Silvia Zanella questa cosa l’ha spiegata nell’ultimo libro che ha scritto. «La vera sfida è integrare vita e lavoro» mi ha detto. «Considerarli un tutt’uno nelle nostre giornate e stabilire volta per volta il gradiente da dare all’una o all’altro». Sembra teoria, ma pensateci bene. Significa svegliarsi e disegnare ciascuna giornata nel modo che ci faccia stare meglio possibile.
Per poterlo fare, occorre avere un capo che non ci bombardi di urgenze quotidiane e che ci permetta di pianificare per tempo i nostri obiettivi. Il che implica una trasformazione culturale straordinaria nelle aziende.
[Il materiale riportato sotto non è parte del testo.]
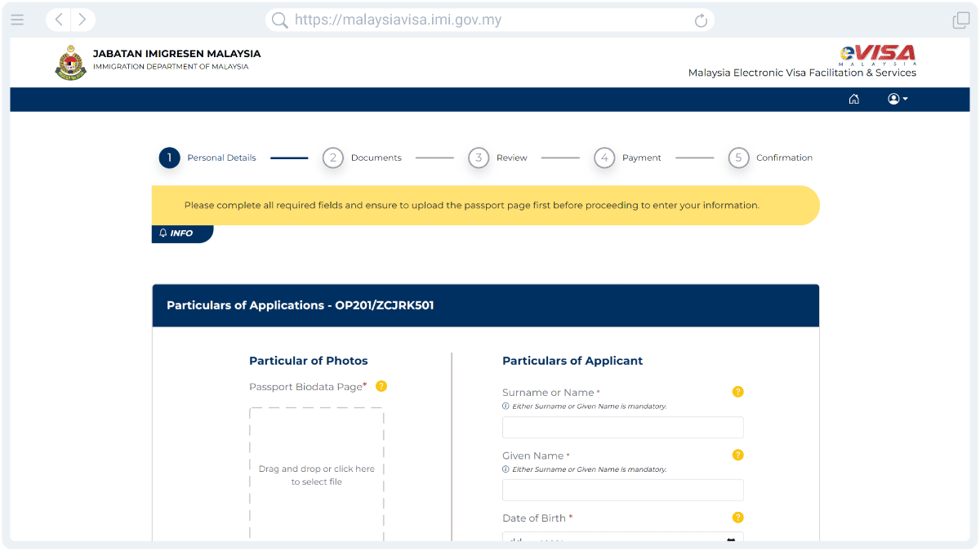
Task: Open the hamburger menu
Action: click(17, 20)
Ma mentre aspettiamo che essa avvenga, possiamo allenarci a prendere la regia delle nostre giornate. A diventare abili designer delle nostre piccole felicità quotidiane. Così, dice Silvia Zanella, si diventa imprenditori di se stessi. Ma, soprattutto, il lavoro smette di identificarci. Ed è il regalo più bello che possiamo fare a noi stessi in questo periodo storico.